Ashraf Ghani, président en fuite ayant échoué à faire la paix avec les taliban
Le président afghan Ashraf Ghani, 72 ans, a quitté dimanche le palais présidentiel de la capitale Kaboul, où ont pénétré les insurgés taliban qui ont renversé son gouvernement en quelques semaines seulement, en déclarant vouloir éviter un bain de sang.
Elu à deux reprises à la tête du pays, à chaque fois à l’issue de processus électoraux tendus, l’ancien académicien de la Banque centrale n’a pas indiqué où il se rendait. D’après la chaîne de télévision Al Jazeera, il a pris un avion à destination de l’Ouzbékistan.
« Pour éviter un bain de sang, j’ai pensé qu’il valait mieux partir », a-t-il déclaré sur Facebook dans ses premiers commentaires publics depuis sa fuite de Kaboul, où les taliban sont entrés dans la journée.
Arrivé au pouvoir en 2014, Ashraf Ghani s’est fixé comme priorité de mettre fin à des décennies de conflit, en dépit des attaques à répétition menées par les taliban contre son gouvernement et les forces de sécurité afghanes.
Il a supervisé la fin des missions de combat de l’armée américaine dans le pays, le retrait presque définitif des troupes étrangères et un processus de paix inter-afghan houleux avec les insurgés débuté l’an dernier à Doha, au Qatar.
Mais les gouvernements étrangers ont été frustrés par le manque d’avancées dans les discussions et les réactions irritables d’Ashraf Ghani, lequel s’est retrouvé de plus en plus isolé au pouvoir à Kaboul.

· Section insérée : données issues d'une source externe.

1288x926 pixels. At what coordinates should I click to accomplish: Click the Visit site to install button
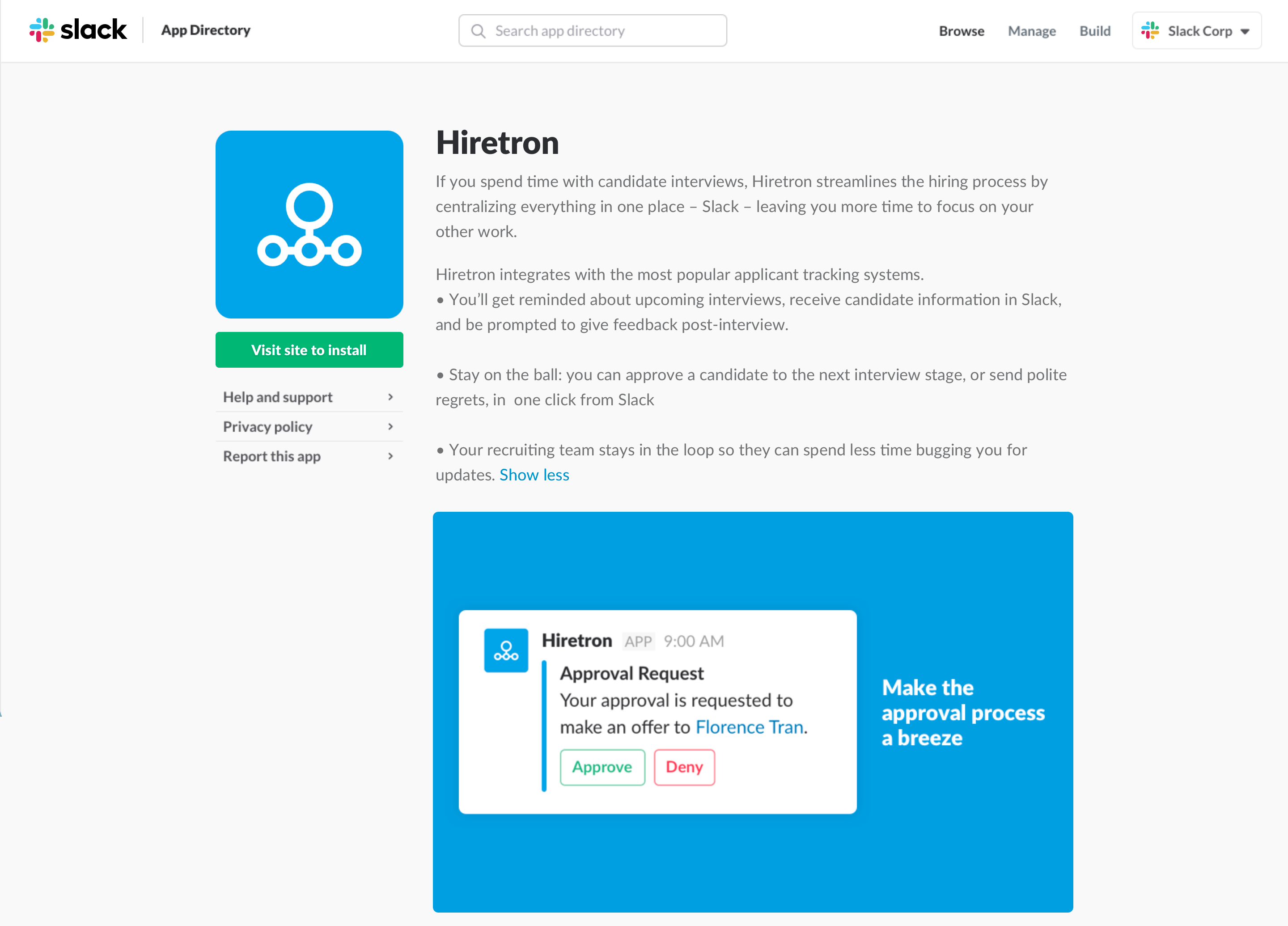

Les appels en faveur d’un gouvernement intérimaire s’étaient intensifiés ces derniers mois.
Durant son mandat, Ashraf Ghani est parvenu à nommer à des postes clé une nouvelle génération d’Afghans instruits, alors que les arcanes du pouvoir étaient jusque-là fréquentés par une poignée de personnalités issues de l’élite ou usant de leurs réseaux.

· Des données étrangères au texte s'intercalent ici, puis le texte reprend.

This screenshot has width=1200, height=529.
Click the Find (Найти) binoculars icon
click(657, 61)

Il a promis de lutter contre une corruption endémique, de rétablir l’économie et de transformer le pays en un carrefour entre l’Asie centrale et l’Asie du Sud. La plupart de ses promesses n’ont toutefois pas été tenues.
Après avoir passé plus de 25 ans à l’étranger, Ashraf Ghani, diplômé de l’université Columbia à New York, est revenu en Afghanistan dans la foulée du début de l’intervention américaine, devenant l’un des hauts conseillers du nouveau président Hamid Karzai. Devenu ministre des Finances, il s’est brouillé avec Karzai en 2004 et a quitté le gouvernement.
Une première tentative d’accéder à la présidence, en 2009, a échoué: il s’est classé quatrième du scrutin, avec 4% des suffrages.
Occupant toujours des fonctions importantes dans le pays, dont le rôle de « tsar » de la transition sécuritaire entre l’Otan et Kaboul, Ashraf Ghani s’est de nouveau porté candidat en 2014, cette fois avec succès, alors que Hamid Karzai ne pouvait se représenter du fait de la limite du nombre de mandats présidentiels.
Réélu en 2019, Ashraf Ghani a eu une relation compliquée avec Washington et les puissances occidentales, étant notamment en désaccord sur la stratégie de celles-ci en Afghanistan.
Dans un entretien avec la BBC, il avait déclaré ceci: « L’avenir sera déterminé par le peuple d’Afghanistan, non pas par quelqu’un assis derrière un bureau, en train de rêver ».